そして、自ら見聞きしたヴィオール王国の姿……。
ラーラは「あのっ」と声を上げていた。
「この場所を、わたしがお借りすることはできないでしょうか?」
ラーラは悩むことなく自然にそう口にしていた。
「両親のように、教師の仕事はしたことありません。ですが、ここで子ども食堂を開いて、一緒に勉強したり、遊んだりは私にもできます」
「子ども、食堂……?」
ラーラの提案に、レオポルトはテーブルに置いた手を握り合わせた。
「はい。この国は、食文化も発展していないと聞きました。なので、この場所で子どもたちに食事を振る舞うんです」
「それは、ラーラさんが料理をするということですか?」
いまいち話の全容が掴めていない様子のレオポルトに、ラーラは「はい!」と力強く頷いた。
「こう見えて、子どもたちが喜ぶ食事を作ることは得意なんです。それに、小さな子どもたちも好きなので、ここで色々なことを教えられたら……」
ラーラの話に、レオポルトは不思議そうにしていた顔ににっこりと皺を刻んで笑みを浮かべた。

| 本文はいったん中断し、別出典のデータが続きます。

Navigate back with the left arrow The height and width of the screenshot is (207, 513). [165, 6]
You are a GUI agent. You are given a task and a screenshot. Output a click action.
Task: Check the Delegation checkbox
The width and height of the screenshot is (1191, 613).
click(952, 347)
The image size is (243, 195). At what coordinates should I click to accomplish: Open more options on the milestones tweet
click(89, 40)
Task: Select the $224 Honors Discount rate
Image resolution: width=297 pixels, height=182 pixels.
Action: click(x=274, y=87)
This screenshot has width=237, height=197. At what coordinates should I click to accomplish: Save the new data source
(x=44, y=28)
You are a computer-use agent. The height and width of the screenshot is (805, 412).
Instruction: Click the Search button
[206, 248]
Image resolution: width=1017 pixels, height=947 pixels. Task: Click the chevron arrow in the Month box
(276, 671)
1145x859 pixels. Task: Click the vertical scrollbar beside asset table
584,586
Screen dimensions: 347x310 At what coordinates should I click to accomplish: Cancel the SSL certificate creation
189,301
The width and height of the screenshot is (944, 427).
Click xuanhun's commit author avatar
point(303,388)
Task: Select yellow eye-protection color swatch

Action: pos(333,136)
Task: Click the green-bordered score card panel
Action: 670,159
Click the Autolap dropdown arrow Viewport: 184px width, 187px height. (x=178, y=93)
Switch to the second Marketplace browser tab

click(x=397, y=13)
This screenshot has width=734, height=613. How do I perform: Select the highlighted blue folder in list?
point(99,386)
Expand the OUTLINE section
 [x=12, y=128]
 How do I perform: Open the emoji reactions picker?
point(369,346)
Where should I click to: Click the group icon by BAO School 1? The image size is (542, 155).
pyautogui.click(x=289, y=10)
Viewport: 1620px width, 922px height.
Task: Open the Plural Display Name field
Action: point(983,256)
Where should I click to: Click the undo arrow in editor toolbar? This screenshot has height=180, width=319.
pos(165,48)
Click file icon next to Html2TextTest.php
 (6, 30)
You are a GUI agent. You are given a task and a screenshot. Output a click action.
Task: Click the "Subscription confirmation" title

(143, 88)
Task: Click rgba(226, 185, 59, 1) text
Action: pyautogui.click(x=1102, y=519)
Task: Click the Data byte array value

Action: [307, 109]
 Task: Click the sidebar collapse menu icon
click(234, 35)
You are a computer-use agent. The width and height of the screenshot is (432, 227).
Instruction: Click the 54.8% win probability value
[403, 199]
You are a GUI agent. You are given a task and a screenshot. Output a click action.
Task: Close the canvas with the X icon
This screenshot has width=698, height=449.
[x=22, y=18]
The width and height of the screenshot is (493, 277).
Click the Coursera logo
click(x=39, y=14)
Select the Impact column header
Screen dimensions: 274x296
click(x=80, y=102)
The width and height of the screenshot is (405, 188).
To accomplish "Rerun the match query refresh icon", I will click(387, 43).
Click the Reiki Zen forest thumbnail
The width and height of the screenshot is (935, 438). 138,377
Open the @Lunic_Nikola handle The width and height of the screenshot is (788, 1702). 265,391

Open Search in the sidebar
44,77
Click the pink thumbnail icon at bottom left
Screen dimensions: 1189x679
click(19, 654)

「やはり、あなたはフィアロ夫妻の血を引かれておられる」
「え……?」
「ここでの展望を話してくださったおふたりと、同じ顔をされている」
レオポルトの告白に、今度はラーラが不思議そうに目を丸くする。
(お父さんと、お母さんと……?)
そして、胸をギュッと鷲掴みにされたような感覚に息を呑んだ。
「ラーラさんさえ良ければ、ここは自由に使ってください。その方が、フィアロ夫妻も喜ぶに違いありません」
「本当ですか? ありがとうございます!」
「困ったことや、わたくしでお手伝いできることがあれば、何なりとお申し付けください。そうと決まれば早速、住まいを整える手配をしましょう」
レオポルトはそう言うと、張り切ったように席を立ち上がった。